Prof. Dr. Yavuz ATAR Anayasanın ilk üç maddesinin değiştirilip değiştirilmemesi konusunu masaya yatırdı. Anayasaya değiştirilmez maddeler koyma, temel insan haklarına ve Milli İradeye aykırıdır dedi. Ama bu demek değildir ki bu maddeler tamamen ortadan kalksın. Darbe yapanlar böyle maddeleri koyarlar, aslında değiştirilip değiştirilmeme hakkı halkın iradesinde olmalıdır. Cumhuriyet ve Laiklik gibi temel kavramlar toplumun olmazsa olmaz kabulleridir.
Türkiye Cumhuriyeti’nin Üniter bir devlet olduğu ve asla bu düşüncenin dışına çıkılamayacağı tespiti yapıldı. Güney Doğu Meselesi veya Kürt Meselesi ancak yeni bir Anayasa yapılması yolu ile çözüme kavuşur tezi ortaya atıldı.

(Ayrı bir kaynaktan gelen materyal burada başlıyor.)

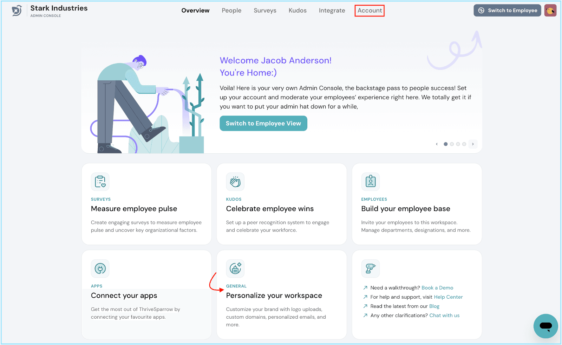Click the Employees badge icon
The image size is (562, 345).
click(371, 182)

Doç. Dr. Murat Yanık, Başkanlık sisteminin özelliklerini anlattı. Başkanlık sistemi nedir, yarı başkanlık sistemi nasıl olur. Başkanlık sisteminin yararları nelerdir. Başkanlık sistemi diktaya dönüşür mü sorusuna cevap aradı. Sonuna da Başkanlık sisteminin Türkiye için en iyi yönetim şekli olacağını savundu.
Doç Dr. Erdal Abdulhakimoğulları, parlamenter sisteminin Türkiye’de tecrübe geçirerek yerleştiğini anlattı. Seçim barajlarının ve partilere hazine yardımının hakkaniyet ölçülerine göre yeniden düzenlenmesi gerektiğini söyledi. Bu tespiti bütün salondaki dinleyenler alkışladı.

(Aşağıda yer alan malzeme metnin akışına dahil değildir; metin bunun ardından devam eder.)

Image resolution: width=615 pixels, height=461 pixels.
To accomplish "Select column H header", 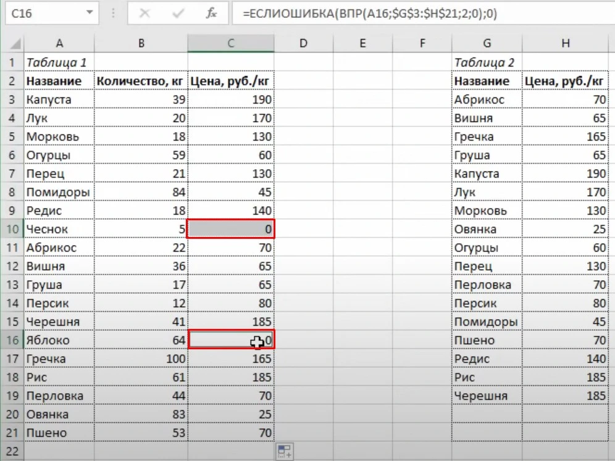I will tap(564, 43).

Darbelerin Türkiye’deki demokratikleşmeyi felç ettiğini ve darbecilerden hesap sorulması gerektiğinin tespiti yapıldı.
Dinleyenlerin sorularının cevaplanmasına geçildi. Emekli memur olduğunu söyleyen bir dinleyici Laiklik konusunda anayasaya herkesin kabul edileceği bir tanım yapılması gerekmez mi diye sordu. Yavuz Hocanın cevabını ben içtenlikle kabul ettim. Hoca, Laiklikle ilgi halk arasında herhangi bir anlaşmazlık olmadığını, anlaşmazlığın aydın geçinenler arasında olduğunu söyledi. Bende bu düşünce altı çizilmesi gereken bir tespit idi.
İkinci soruyu Çarşamba Kent Konseyi Başkanı Av. Sefa Temiz Bey sordu. Sorusu şöyleydi.

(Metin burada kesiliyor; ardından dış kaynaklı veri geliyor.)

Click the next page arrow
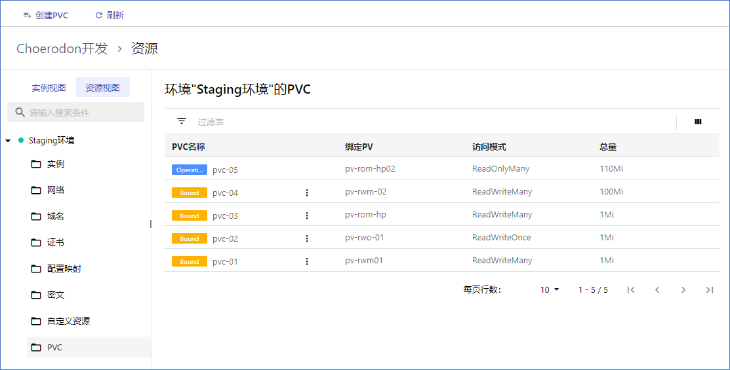730x370 pixels. (x=683, y=290)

Partilerimizde liderlik sultası hüküm sürüyor. Partilerin yönetimleri Liderin iki dudağı arasında çıkacak sözlere bağlıdır. Böyle idare edilen partilerle sağlıklı bir anayasa yapılabilir mi? Cevabı yine Yavuz ATAR hoca verdi. Yavuz Hoca Sefa Beye hak verdi ama hemen peşinden de ekledi. “Bütün ileri demokrasilerde Liderler başrolü oynayan oyuncu gibidir, yinede yeni Anayasada yönetişimi parti tabanına yaymak gerekir” dedi.
Oturum Başkanı son soruyu sorma hakkını bana verdi. Ben ise soru sormadım şu tespiti yaptım.
Muhterem Hocalarım, bir tatil günü Türkiye’nin dört bir yanından gelerek bize unutamayacağımız bir bilgi ziyafeti verdiğiniz için Allah sizden razı olsun. Son olarak bende yeni Anayasa konusunda düşüncemi açıklayayım.
Türkiye’mizde iktidar partisi dâhil bütün partiler kendi Anayasa taslaklarını meydana çıkarmaktan imtina ediyorlar. Yeni Anayasa ile ilgili fikirlerini açıklamıyorlar. Oysa seçimlerden önce Anayasa taslaklarını açıklasalar ve bu seçimlerde o tasarıları tartışılsa daha iyi olmaz mı? Ben yeni, sivil bir Anayasanın yapılmasının çok zor olduğuna inanıyorum.Eğer Türkiye temel insan haklarına dayanan sivil ve modern bir anaysa yaparsa, Dünyada MARKA devlet haline gelir. İnsanı ön planda tutan bir anayasa yapmak, bizim için ikinci Kurtuluş savaşını kazanmak gibidir. Başarabilecek miyiz bilmiyorum.